I'm not a big hot dog fan. If we do have hot dogs, they have to be all beef and grilled until they're charred. (Must be remembrances of camping long ago.) These Coney dogs on TV were not grilled, not charred, but smothered in sauce and onions and mustard. Yum? Yep, yum.

So after today's NASCAR race (my chosen car won!), I attempted to make Coney Island dogs. I looked up several recipes online, but couldn't find any 5 star ones. I did find a few that had some ingredients in common - ground beef, chili powder, Worcestershire sauce, chopped onions, tomato paste/sauce, celery salt. I decided to make my own concoction using those ingredients. Being that I'm typically one who always follows the exact measurements in a recipe, I was heading into uncharted territory. I threw in a bit of this, a bit of that, a lot of that, and?

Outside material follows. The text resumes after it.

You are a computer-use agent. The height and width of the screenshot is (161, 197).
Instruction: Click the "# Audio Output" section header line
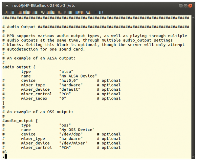click(x=96, y=27)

Less than half an hour later we had yummy Coney Island dogs.

Saturday, March 19, 2011

Day 17 of 365

Didn't have to dig in the dirt, didn't have to bend over, didn't have to go out in the cold wind or get pounded by graupel. (Graupel is like snow hail. It's not hard like hail, but is more like a snow pellet consistency.) I got to sit in my warm sewing room with the TV in the background and sew away. A perfect day.

Pillowcases for Quilts of Valor was my day's project.

The pillow cases for Quilts of Valor are for wounded soldiers. The cases are used to hold the soldiers quilt and are often used to transport medical and personal items as they are transferred to another hospital or home. I came across someone on quiltingboard. com that is collecting them so I decided to make some. I used the "sausage" pillowcase method that I watched here on YouTube. They go together quite fast and are easy to make. Doesn't take a lot of brainpower, just foot power!

I'll send them out on Monday and figure out a new project for tomorrow.

Friday, March 18, 2011

Day 16 of 365

"The new phone book's here! The new phone book's here!" says an excited Steve Martin in the movie The Jerk. If you haven't seen that scene before, it can be found on YouTube here.

I wanted to jump for joy today while saying, "The new strawberries are here, the new strawberries are here!", but I didn't (jump that is.) And we finally had a break in the weather today. It's looking like it might rain again this afternoon, but I (we) were able to get some planting done ahead of the storm.

Thank goodness for husbands sometimes! Even though he dug all the holes and helped me plant fifty (that's 50) strawberry plants, I sit here at the computer now barely able to move. My back is shot. I took loads of breaks, made sure I was careful while leaning over the strawberry beds, but it appears it still was not enough.

But in a few months I should be able to eat my favorite fruit. Delicious, sweet, bursting with flavor strawberries. As for now, it looks like a bed of dirt. But my back can attest that there are 50 bareroot strawberry plants waiting for the spring rain.